Penulis: Erick Rahadian Ath Thaariq
3 Hari lalu, Dibaca : 87 kali
Oleh Erick Rahadian Ath Thaariq
(Kelas
XII MIPA 2 SMAN 2 Telukjambe Timur Karawang)
Kebijakan
penambahan kapasitas kelas menjadi maksimal 50 siswa yang dikeluarkan oleh
Gubernur Jawa Barat Dedi Mulyadi telah menuai perdebatan luas di kalangan
pendidik dan masyarakat. Kebijakan ini tertuang dalam Keputusan Gubernur
Provinsi Jawa Barat Nomor 463.1/Kep.323-Disdik/2025 tentang Petunjuk Teknis
Pencegahan Anak Putus Sekolah Jenjang Pendidikan Menengah.
Dedi
Mulyadi mengeluarkan kebijakan ini sebagai respons terhadap tingginya angka
putus sekolah di Jawa Barat yang mencapai 616.080 anak, merupakan angka
tertinggi di Indonesia. Menurut KDM sendiri, kebijakan ini diterapkan untuk
mengakomodasi siswa yang rumahnya dekat dengan sekolah namun terpaksa ditolak
karena keterbatasan kuota. KDM menyatakan bahwa salah satu penyebab utama anak
putus sekolah adalah biaya transportasi yang mahal ketika harus bersekolah jauh
dari rumah.
Kebijakan
ini hanya berlaku untuk jenjang SMA dan SMK negeri, karena proses pembelajaran
di tingkat ini lebih memungkinkan dibandingkan SD dan SMP karena perbedaan
interaksi belajar. KDM menyatakan kebijakan ini bersifat sementara hingga
Januari 2026 sambil menunggu pembangunan 736 ruang kelas baru dengan anggaran
sekitar “Rp 100 miliar”.
Namun
Gubernur daerah lain dan Pakar Pendidikan mengkritik tajam kebijakan ini karena
berpotensi menurunkan kualitas pembelajaran. Edi Subkhan dari Universitas
Negeri Semarang menyatakan bahwa dengan 50 siswa per kelas, guru akan kewalahan
dalam pengelolaan kelas, dan proses serta hasil belajar menjadi tidak optimal.

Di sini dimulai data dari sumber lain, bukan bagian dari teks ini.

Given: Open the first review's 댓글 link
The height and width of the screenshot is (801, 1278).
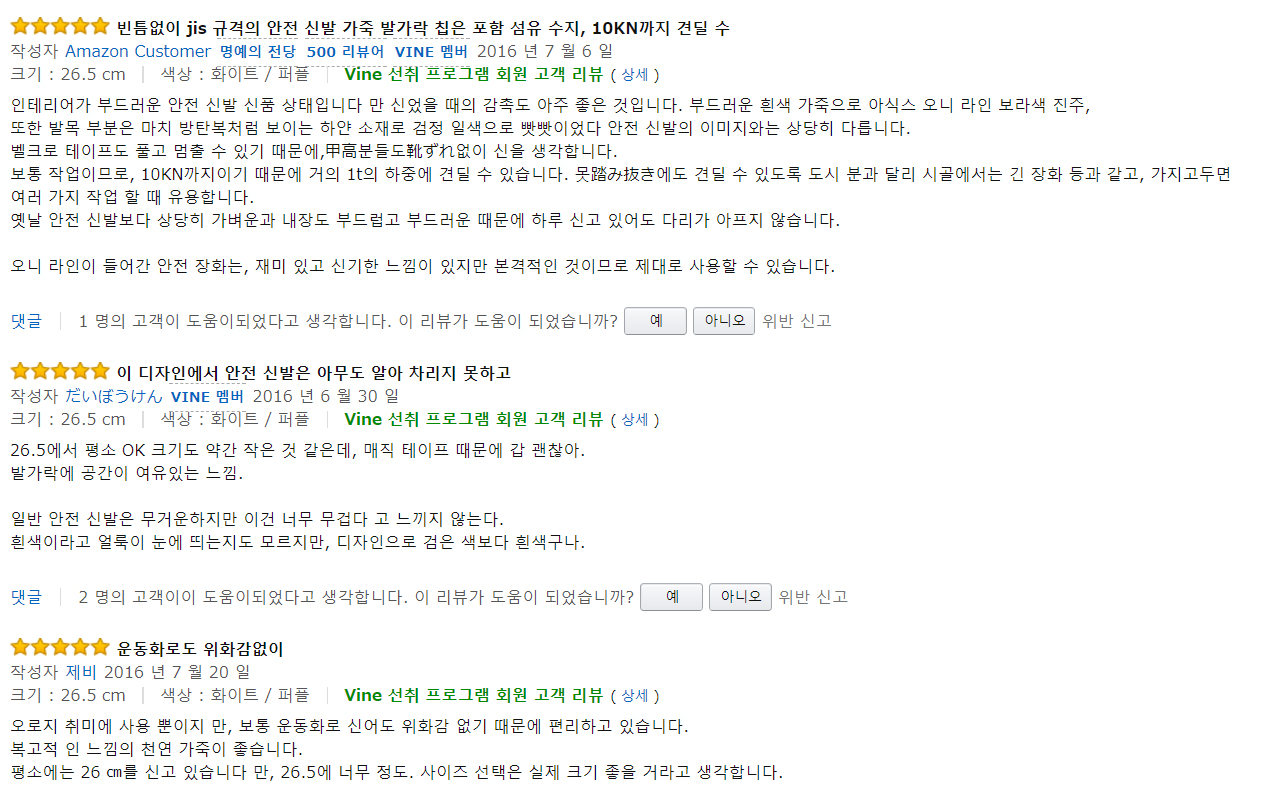Looking at the screenshot, I should pyautogui.click(x=27, y=321).
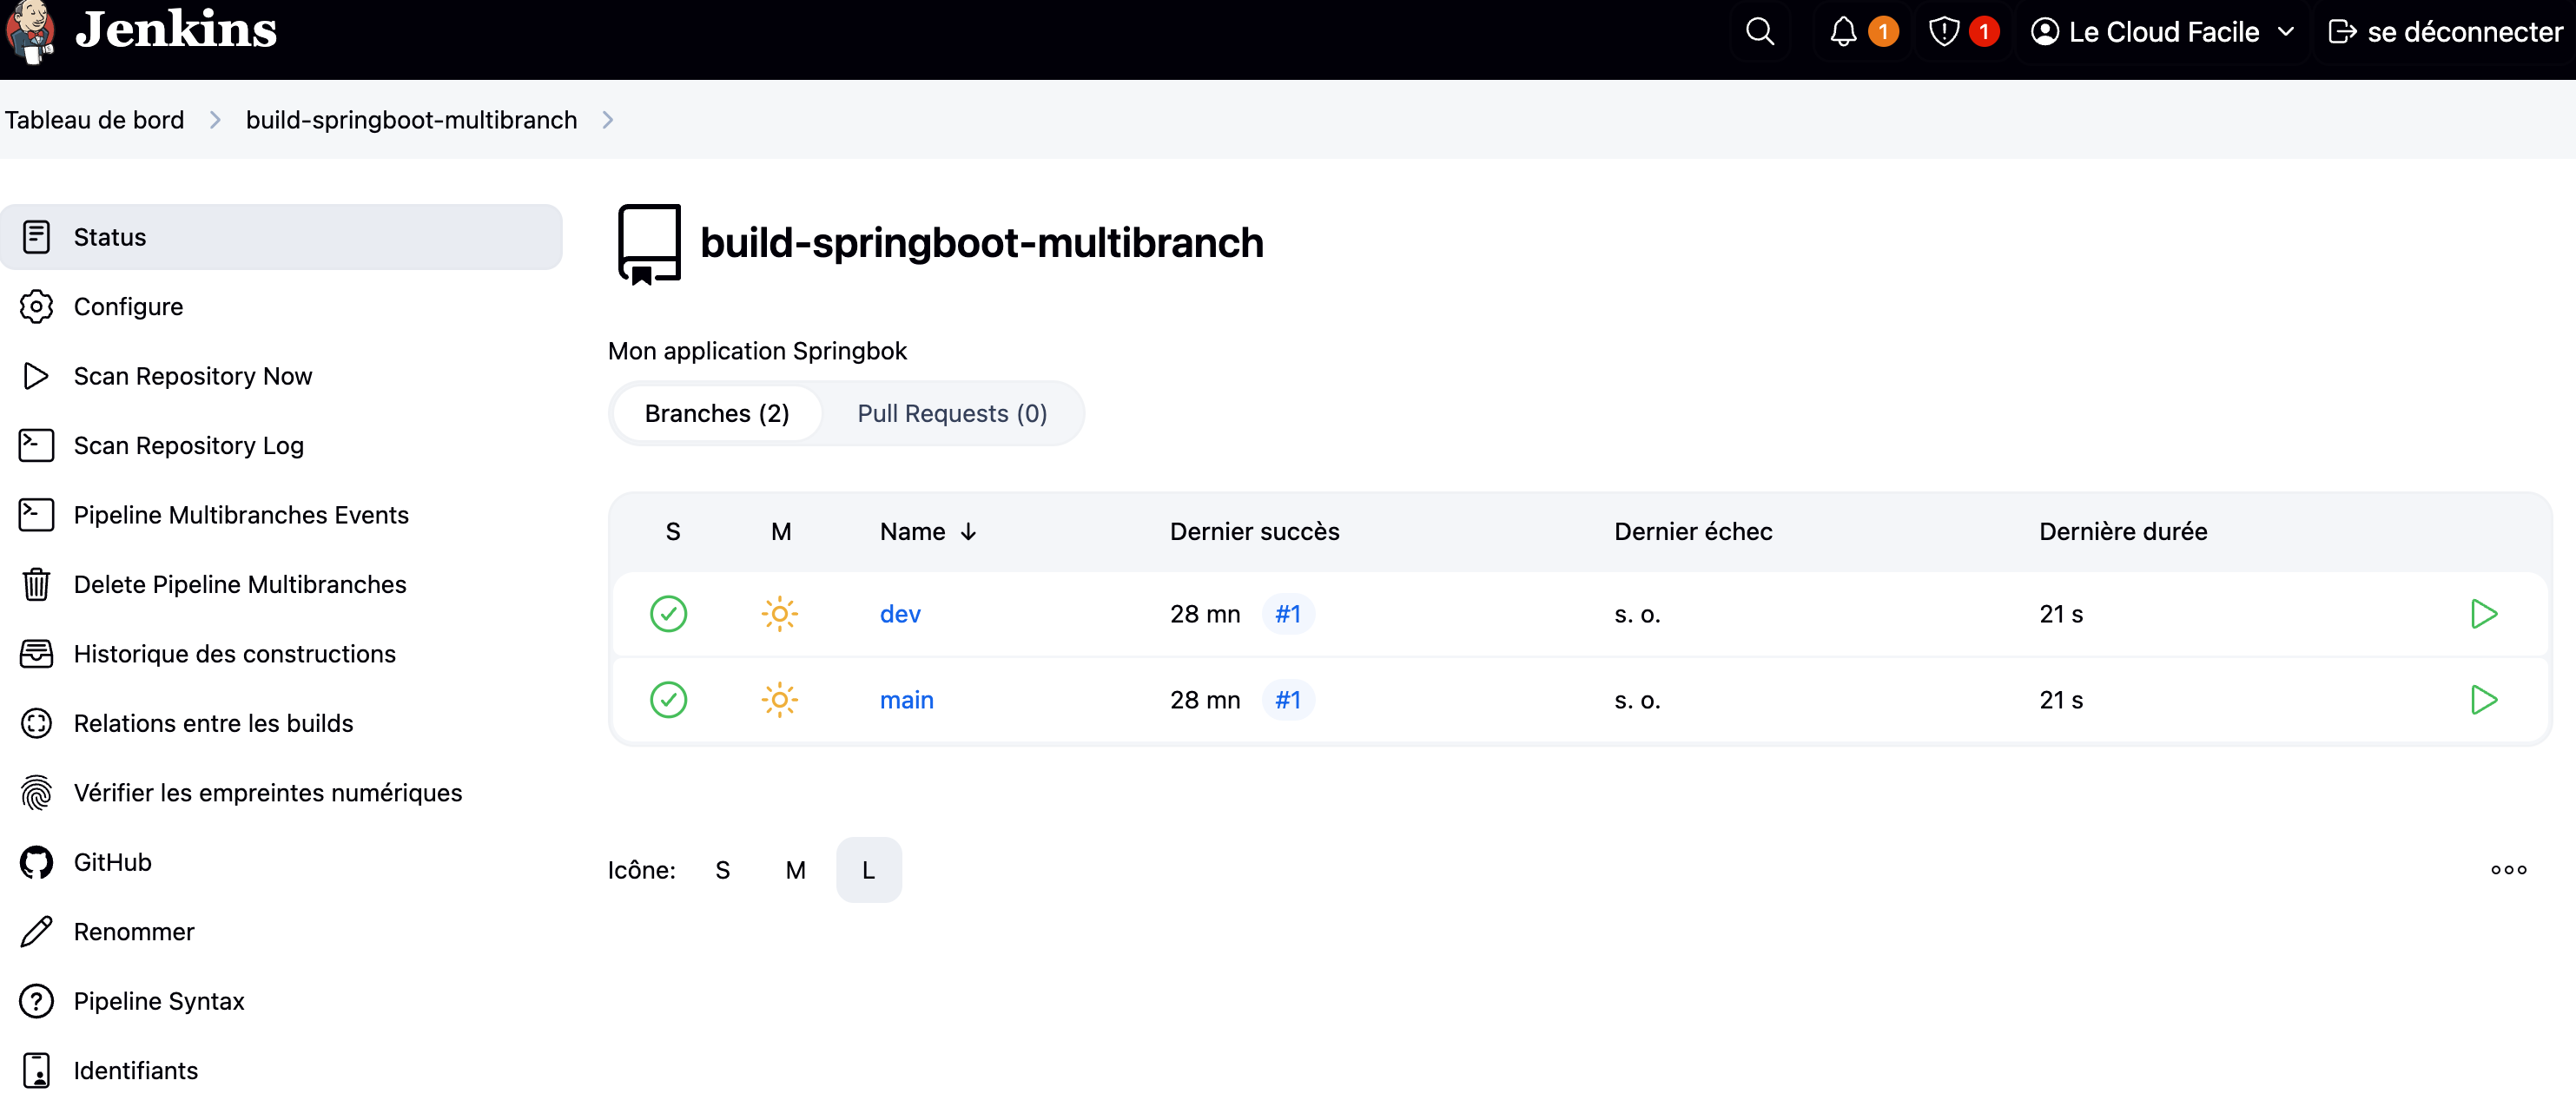Open Vérifier les empreintes numériques fingerprint icon

coord(37,793)
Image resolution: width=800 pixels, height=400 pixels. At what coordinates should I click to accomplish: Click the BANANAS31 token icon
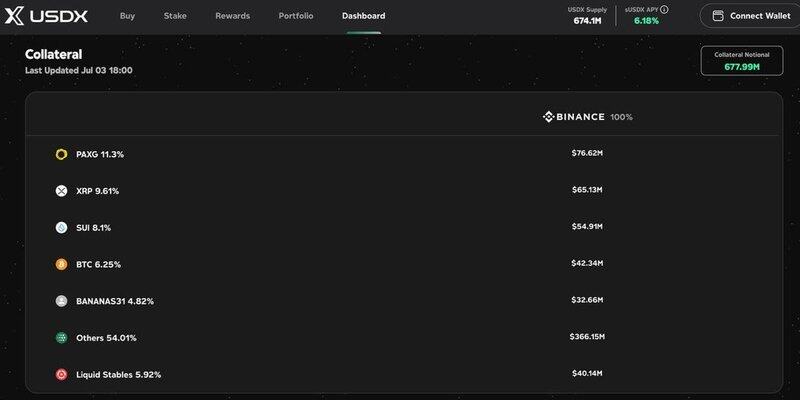(x=61, y=301)
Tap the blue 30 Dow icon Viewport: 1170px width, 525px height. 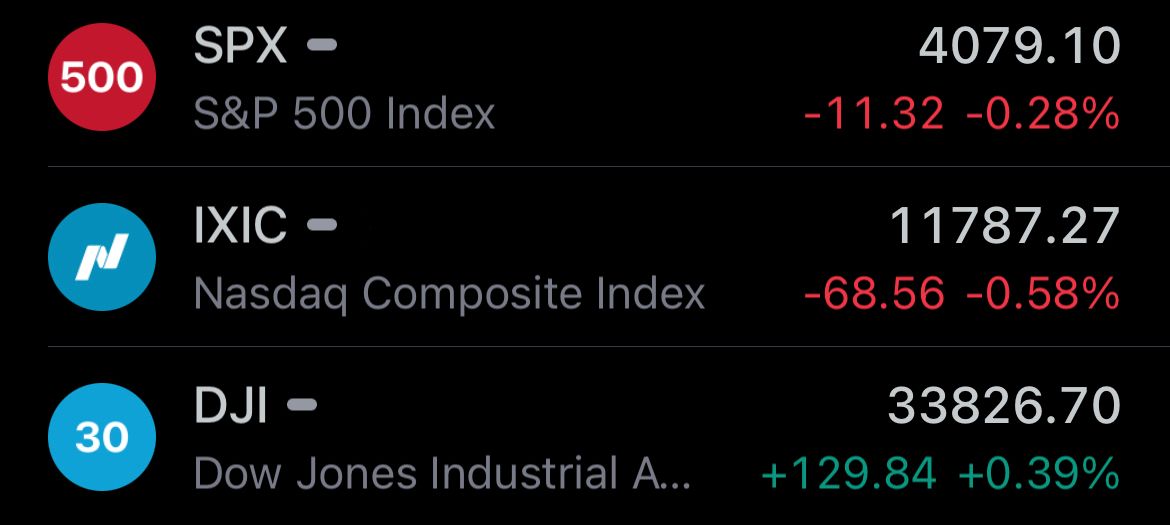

Model pembelajaran ceramah ataupun berbasis kerja kelompokakan menyita waktu
lebih lama karena guru harus berkeliling dari satu kelompok ke kelompok
lainnya.
Penelitian
menunjukkan bahwa jumlah ideal siswa per kelas untuk SMA/SMK adalah maksimal 36
orang sesuai Permendikbud Nomor 22 Tahun 2016. Kebijakan 50 siswa per kelas
jelas bertentangan dengan standar nasional dan kemungkinan menyebabkan over
stimulasi pada siswa karena adanya distraksi suara, gerakan, dan interaksi yang
mengganggu, Kebijakan ini juga mengancam eksistensi sekolah swasta dan
pesantren. Data dari Forum Kepala Sekolah Swasta (FKSS) Jawa Barat mencatat
bahwa sekitar 95% dari 3.858 sekolah menengah swasta belum mampu memenuhi 50%
kuota penerimaan siswa baru. Di beberapa daerah, sekolah swasta hanya menerima
7-32 siswa, bahkan ada yang hanya mendapat 6 pendaftar dan terancam tutup, diri
pribadi saya juga berpendapat “sebenarnya jika 1 kelas 50 kursi akan sangat
sesak karena over populated, padahal sebenarnya krisis ini bukan pada jumlah
kursi namun pada pendidikan yang tidak merata di semua kalangan, sebaiknya ada
sebuah evaluasi dari gubernur untuk mengubah kebijakan ini”.
Meskipun
banyak menuai kritik, beberapa pihak mendukung kebijakan ini. Asep Mulyana,
Kepala Sekolah SMAN 3 Purwakarta, menilai langkah ini sebagai solusi pragmatis
dan berani di tengah krisis angka putus sekolah. Wakil Ketua Komisi X DPR, Lalu
Hardian Irfani, menyatakan tidak mempersoalkan kebijakan ini asalkan ruang
kelas besar dan didukung sarana prasarana memadai. Dedi Mulyadi sendiri
mengatakan bahwa "Lebih baik bersekolah walaupun sederhana dibanding tidak
sekolah sama sekali,".
Tapi
Dalam praktiknya di lapangan, tidak semua kelas menampung 50 siswa. KDM
menyatakan hanya 384 kelas yang akan diisi hingga 50 siswa dari total 8.727
ruang kelas SMA/SMK negeri di Jawa Barat. Implementasi kebijakan ini
disesuaikan dengan kapasitas ruang kelas dan ketersediaan fasilitas pendukung.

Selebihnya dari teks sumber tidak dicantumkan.